Genesis arrived with the kind of author list that makes you sit a little straighter. Kissinger, Mundie, Schmidt: you do not open the book expecting casual opinions. You expect weight, historical range, and arguments that have been sharpened in serious rooms.
I remember reading it because I wanted a serious view of artificial intelligence as a civilizational force, not another round of product-demo excitement. On that level, the book is worth taking seriously. It tries to place AI inside history, power, knowledge, strategy, and the human condition.
My hesitation was not with the ambition of the book. It was with the feeling that some of the arguments remained too high above the machinery.
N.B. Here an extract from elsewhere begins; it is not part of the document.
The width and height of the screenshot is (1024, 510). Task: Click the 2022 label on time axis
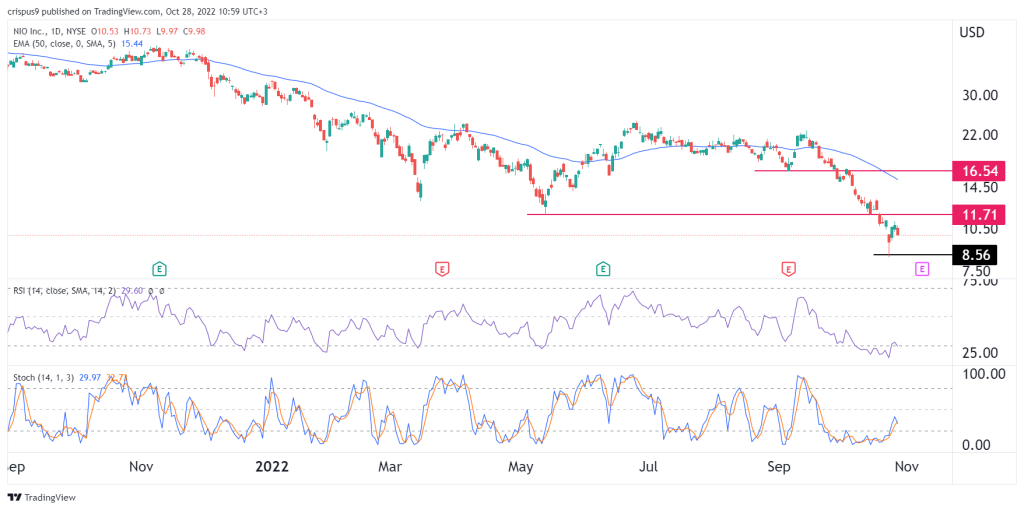tap(272, 468)
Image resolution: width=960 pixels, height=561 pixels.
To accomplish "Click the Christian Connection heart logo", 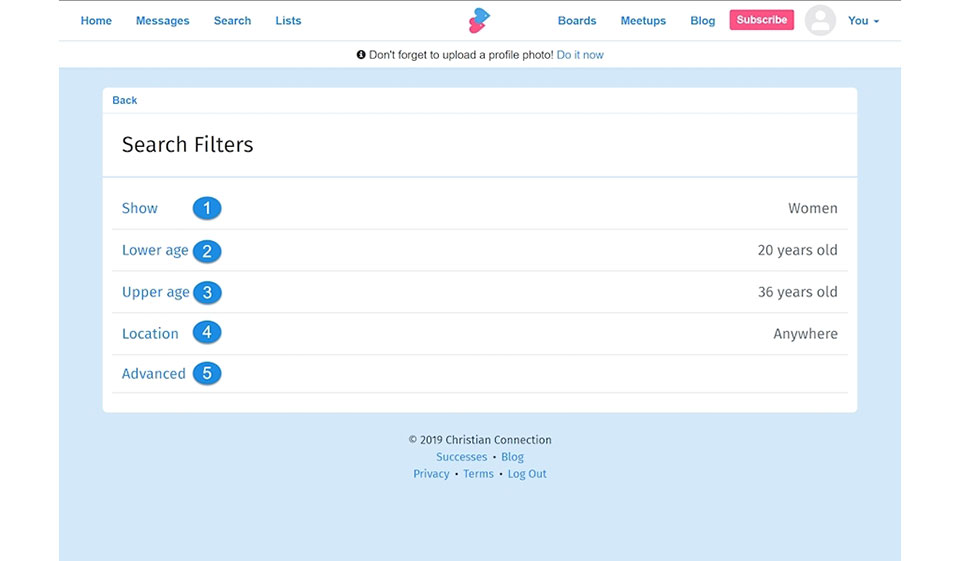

AI changes how we search, decide, create, govern, and trust; I wanted more moments where the book followed that pressure all the way down to lived consequences.
I also remember not agreeing with everything, even if I do not remember every point of disagreement now. That is fine. The value of reading people with this much experience is not obedience. It is friction. You borrow their frame, test it against your own thinking, and keep what survives contact.
What I did appreciate was the scale of the concern. AI is not treated as a gadget, feature, or market trend. It is treated as something that may change the conditions under which humans understand the world. That frame matters, even if the book did not become a favorite.
On another note, the reference to Iltutmish, sold into slavery and later rising to found a dynasty over the world of his former masters, made me stop and look him up. What must such an experience feel like from the inside? History has many reversals like that, but every time I meet one properly, it breaks the smooth textbook surface for a moment.